**Excerpt:**
** BEGIN **
Table 12 The origin of PA awareness in relation to the characteristics of producers profiles (A) and farms (B)

Regarding Technical Economic Orientation, the media are the mainstay of informing producers in each category. Finally, although the cooperation with agronomists is absolutely statistically correlated, they do not participate in the dissemination of information beyond 13.3%. This alone is capable of reinforcing the hypothesis (No3) that many actions will be needed in the future for the adoption of SFTs and PA.

It is common for an increase in the capacity to meet the needs of each professional (in this case the farmers) to undergo a first stage of recognition of the new field that they can expand in. More simply, in order to develop a new model of agricultural practice, farmers of crop production would seek out more than one source of information on new and emerging techniques and technologies of primary production. From the statistical analysis of Double Input Tables and Pearson Chi Square’s test regarding the producers profile data, it emerged that multiple information on PA is highly dependent on gender, age, level of education, GPS ownership and familiarity with new technologies. It also depends on the cooperation with an agronomist, whether he has the role of a production consultant or a scholar who monitors and keeps records of the holding (Table 13).

Table 13 Multiple or not, information on PA in relation to producers profiles data (A) and holdings (B)

Naturally, the contribution of agronomic consultants to triggering producers’ interest in obtaining information through more sources is not positive, since farmers working with agronomists obtain information from only one source, at percentages of 55–63%.
** END **
**Supplied material:**
** BEGIN **
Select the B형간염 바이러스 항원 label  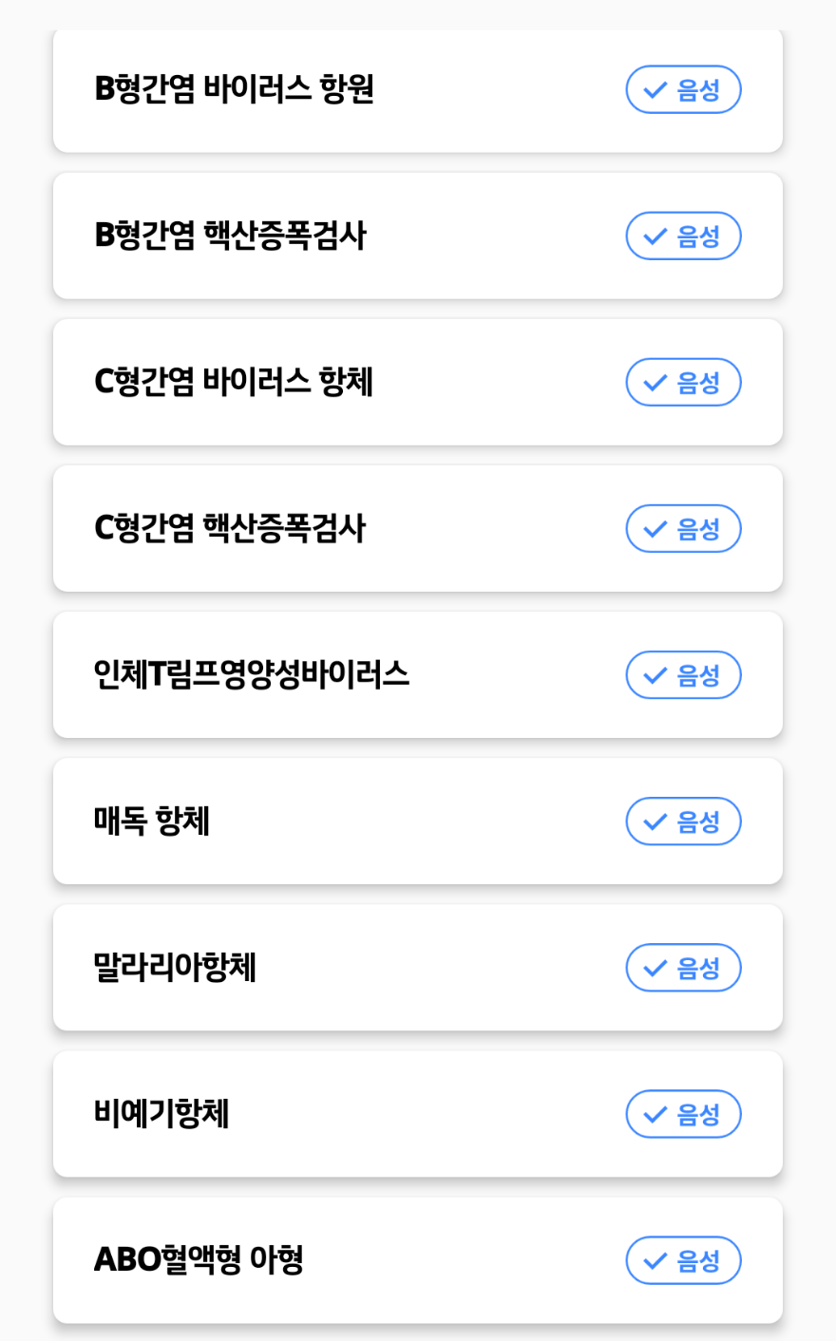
** END **
**Exercise instructions:** Repeat the part of the precision agriculture excerpt starting with "Regarding Technical Economic" and going on through "SFTs and PA.", word for word. The data has nothing to do with the precision agriculture excerpt.

**Finished exercise:**
Regarding Technical Economic Orientation, the media are the mainstay of informing producers in each category. Finally, although the cooperation with agronomists is absolutely statistically correlated, they do not participate in the dissemination of information beyond 13.3%. This alone is capable of reinforcing the hypothesis (No3) that many actions will be needed in the future for the adoption of SFTs and PA.